- Давай присядем, княже. Чую разговор будет долгим.
Княжеские воеводы переглянулись между собой, дивясь такой свободе, которую вдруг взял себе боярин, обращаясь к князю, наследнику самого Великого Кагана. Седой воевода Добрыня, ходивший в походы ещё с его дедом князем Судиславом, нахмурился и сделал было шаг вперёд, но молодой князь слегка придержал его за руку.
- Ну, что ж, боярин, в ногах правды нет. Присядем. Сказывай, не томи, с чем пожаловал. Мы готовы тебе внимать. А после трапезничать станем.
Мокша выждал пока все расселись на лавках вокруг стола и с важным видом открыл суму. Достал свиток пергамента, не спеша расшнуровал и развернул его.
- Первая грамота будет от Боярского Совета. Прости, княже и вы честные воеводы, но весть я принёс вам скорбную.
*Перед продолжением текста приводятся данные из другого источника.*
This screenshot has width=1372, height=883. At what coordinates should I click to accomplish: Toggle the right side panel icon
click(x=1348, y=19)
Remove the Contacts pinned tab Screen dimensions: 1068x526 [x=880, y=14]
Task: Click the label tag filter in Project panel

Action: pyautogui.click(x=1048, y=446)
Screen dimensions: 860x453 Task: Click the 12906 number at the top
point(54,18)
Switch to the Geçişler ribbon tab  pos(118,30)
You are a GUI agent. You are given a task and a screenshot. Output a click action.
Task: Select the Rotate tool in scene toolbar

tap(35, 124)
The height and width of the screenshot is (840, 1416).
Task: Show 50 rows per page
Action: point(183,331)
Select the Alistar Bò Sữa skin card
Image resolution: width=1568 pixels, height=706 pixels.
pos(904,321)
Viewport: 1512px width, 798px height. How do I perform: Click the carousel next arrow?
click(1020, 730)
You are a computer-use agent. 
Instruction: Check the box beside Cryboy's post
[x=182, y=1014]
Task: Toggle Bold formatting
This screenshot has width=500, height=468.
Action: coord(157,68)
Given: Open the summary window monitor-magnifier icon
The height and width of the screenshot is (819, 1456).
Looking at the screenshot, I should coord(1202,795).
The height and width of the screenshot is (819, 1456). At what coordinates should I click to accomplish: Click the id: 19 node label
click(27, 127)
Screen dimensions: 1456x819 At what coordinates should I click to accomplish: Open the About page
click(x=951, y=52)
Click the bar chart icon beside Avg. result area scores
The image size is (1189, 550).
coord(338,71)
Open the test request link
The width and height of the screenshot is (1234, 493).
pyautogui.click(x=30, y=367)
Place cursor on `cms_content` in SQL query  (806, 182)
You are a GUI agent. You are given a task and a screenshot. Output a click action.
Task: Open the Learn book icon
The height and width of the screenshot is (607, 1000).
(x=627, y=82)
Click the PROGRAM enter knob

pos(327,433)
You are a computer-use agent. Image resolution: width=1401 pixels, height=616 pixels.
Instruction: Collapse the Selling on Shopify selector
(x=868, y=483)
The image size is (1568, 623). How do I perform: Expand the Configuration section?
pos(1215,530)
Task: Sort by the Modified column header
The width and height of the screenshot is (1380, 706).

Светлый Государь наш и владыка, Великий Каган Святоградский Велимир 1 Судиславович скончался восемнадцатого дня сего месяца, - важно сообщил боярин и протянул с поклоном грамоту князю, - Тут всё сказано подробно. Прочти, княже.
Мокша сделал длинную паузу, чтобы посмотреть на реакцию князя. По рядам воевод, столпившихся в шатре, пронеслось волнение и удивлённые возгласы. Все переглядывались. Бурислав, словно молнией, поражённый внезапной вестью, слегка побледнел и застыл за столом, не обращая никакого внимания на протянутую ему грамоту. Прошло несколько секунд прежде чем молодой князь осознал услышанное и медленно поднялся из-за стола:
- Свершилось-таки? Быть того не может! Истинно ли сие? – обратился он к смиренно стоявшему боярину.
- Во истину – свершилось! – отвечал тот скорбно, не поднимая глаз, - Прими грамоту, княже.
Словно не замечая всех присутствующих, Бурислав обошёл стол и встал перед походной иконой Светлого Духа на опорном столбе шатра. Казалось, в этот миг весь мир для него перестал существовать.
- Да как же так, о Великий Светлый Дух, - проговорил он, наконец, и на глазах у него заблестели невольные слёзы, - Ужель напрасно мы молились во спасение отца нашего? За что наказываешь нас так сурово? За что осиротил нас, грешных? Как же мы теперь без него, без господина нашего?
Ответа не последовало. Икона равнодушно безмолвствовала. Не говоря больше ни слова, Бурислав опустился на колени перед ней и стал истово молиться. Вслед за ним и все присутствующие тоже встали и поклонились походной иконе Светлого Духа, поминая умершего правителя. Лишь Добрыня вновь недовольно нахмурился, глядя на преклонившего колени князя. Он, по старинке, считал это плохим знаком. В его представлении Великий Каган, издревле считавшийся равным Богам, не должен был преклонять колени ни перед кем. Но, то было при старой вере…
Пауза затянулась, но никто не смел мешать Буриславу переживать своё личное горе. Все знали, что молодой князь был очень привязан к престарелому отцу и как мог заботился о нём, пока тот хворал. Бурислав молился долго и исступлённо. Все ждали. Наконец он поднялся. Мокша снова с поклоном протянул ему свиток пергамента. Лицо князя выражало глубокую печаль:
- Ну что ж, на всё воля Светлого Духа. Вот и свершилось его повеленье, -проговорил князь скорбно, принимая грамоту из рук Мокши, - Нам, грешным, не гоже роптать на его волю. Теперь придётся заново учиться жить без нашего господина.
- Ты – теперь наш господин и повелитель, княже! – выступив вперёд, твёрдо сказал Добрыня, под одобрительные кивки и возгласы воевод, - Отец твой отошёл, знать пришел его срок предстать перед Светлым Духом! На то его воля в Мире Ином. А в нашем Мире теперь на всё - твоя воля. Так завещал твой почивший родитель. Так и будет! Да здравствует на долгие годы Великий Каган Святограда Бурислав Велимирович! – взволнованно воскликнул он.
- Во истину так! Слава! Слава Великому Кагану Буриславу! – дружно подхватили князья и воеводы, низко склоняясь перед молодым князем.
Только боярин Мокша и его спутники многозначительно промолчали. Оставаясь безучастными свидетелями разыгравшегося в шатре торжества окружающих, они лишь как-то загадочно переглядывались.
Бурислав скромно не ответил на приветствие. Он, молча развернув свиток, долго изучал грамоту. Грозен и жесток был святоградский Каган Велимир. Многим досталось от него при жизни – кому справедливо, а кому и нет. Многие теперь возрадовались после его смерти. Но только не Буреслав. Он любил и уважал престарелого отца. Как и его брат Григор, всегда был почтителен к отцовской воле, не в пример другим братьям, тяготившимся жёсткой родительской властью.